Normalized Total Times

The chart shows total times per query, normalized to the average total time of that query. Only successful queries and DBMS not producing any error are considered. This is also available as a heatmap.

Throughputs

For each query, latency and throughput is computed per DBMS. Only successful queries and DBMS not producing any error are considered there.

Latencies

For each query, latency and throughput is computed per DBMS. Only successful queries and DBMS not producing any error are considered there.

Sizes of Result Sets

For each query, the size of received data per DBMS is stored. The chart shows the size of result sets per DBMS and per timer. Sizes are normalized to minimum per query. All active queries and DBMS are considered.

Errors

The chart shows per DBMS and per timer, if an error has occured. All active queries and DBMS are considered.

Warnings

The chart shows per DBMS and per timer, if a warning has occured. All active queries and DBMS are considered.

Slice Queries

Latency and Throughput per Query

For each query, latency and throughput is computed per DBMS. This is available as dataframes, in the evaluation dict and as png files per query.

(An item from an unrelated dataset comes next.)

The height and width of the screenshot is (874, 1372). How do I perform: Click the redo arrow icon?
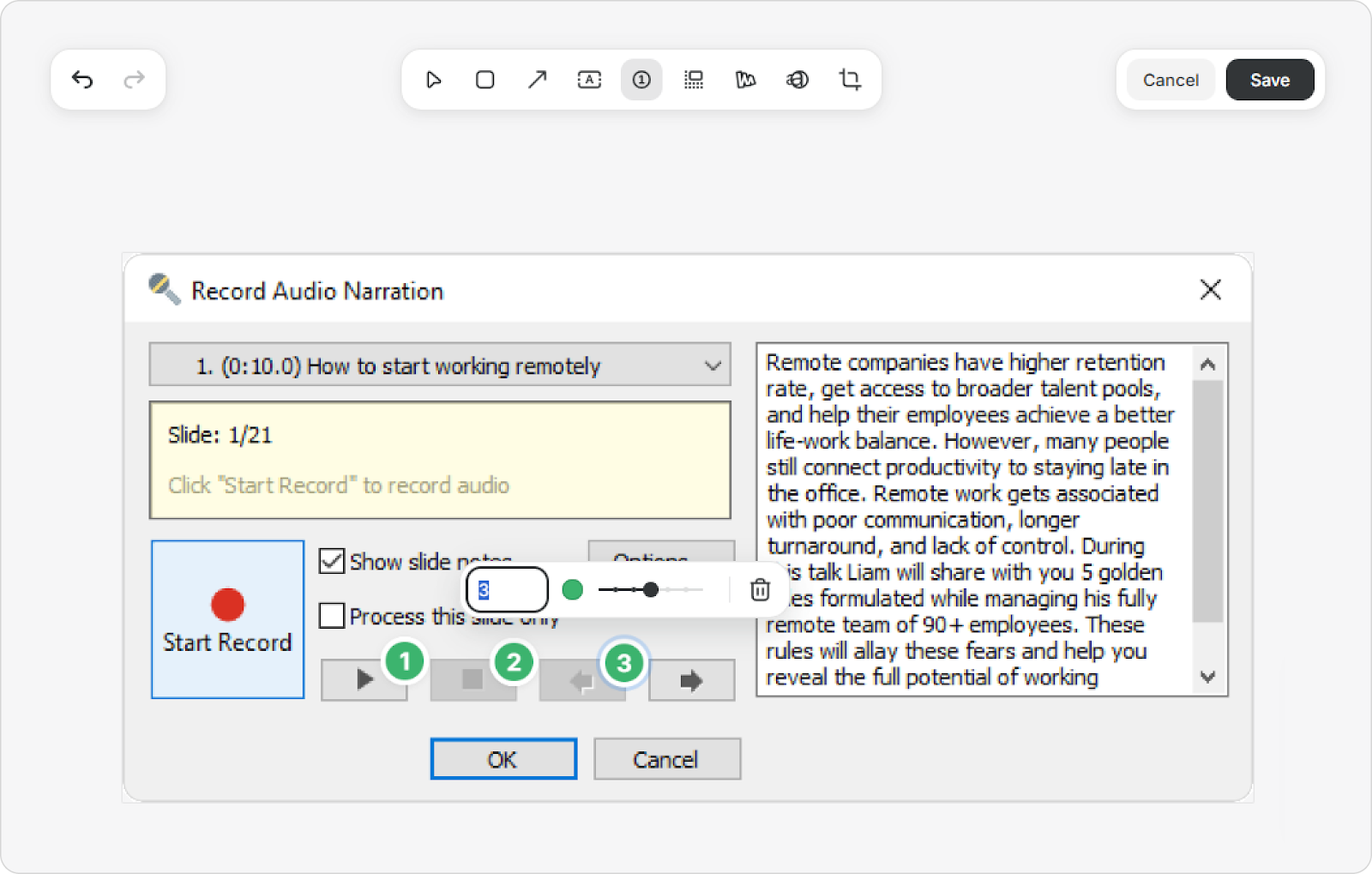(x=134, y=80)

Only successful queries and DBMS not producing any error are considered there.

Hardware Metrics per Query

These metrics are collected from a Prometheus / Grafana stack. This expects time-synchronized servers.

Timers Per Query

This is based on the sum of times of all single benchmark test runs. These charts show the average of times per DBMS based on mean value. Warmup and cooldown are not included. If data transfer or connection time is also benchmarked, the chart is stacked. The bars are ordered ascending.

Slice Queries and Timers

Statistics Table

These tables show statistics about benchmarking time during the various runs per DBMS as a table. Warmup and cooldown are not included. This is for inspection of stability. A factor column is included. This is computed as the multiple of the minimum of the mean of benchmark times per DBMS. The DBMS are ordered ascending by factor.

Plot of Values

These plots show the variation of benchmarking time during the various runs per DBMS as a plot. Warmup and cooldown are included and marked as such. This is for inspection of time dependence.

Note this is only reliable for non-parallel runs.

Boxplot of Values

These plots show the variation of benchmarking time during the various runs per DBMS as a boxplot. Warmup, cooldown and zero (missing) values are not included. This is for inspection of variation and outliers.

Histogram of Values

These plots show the variation of benchmarking time during the various runs per DBMS as a histogram. The number of bins equals the minimum number of result times. Warmup, cooldown and zero (missing) values are not included. This is for inspection of the distribution of times.

Further Data

Result Sets per Query

The result set (sorted values, hashed or pure size) of the first run of each DBMS can be saved per query. This is for comparison and inspection.

All Benchmark Times

The benchmark times of all runs of each DBMS can be saved per query. This is for comparison and inspection.

All Errors

The errors that may have occured are saved for each DBMS and per query. The error messages are fetched from Python exceptions thrown during a benchmark run. This is for inspection of problems.

All Warnings

The warnings that may have occured are saved for each DBMS and per query. The warning messages are generated if comparison of result sets detects any difference. This is for inspection of problems.

Initialization Scripts

If the result folder contains init scripts, they will be included in the dashboard.

Bexhoma Workflow

If the result folder contains the configuration of a bexhoma workflow, it will be included in the dashboard.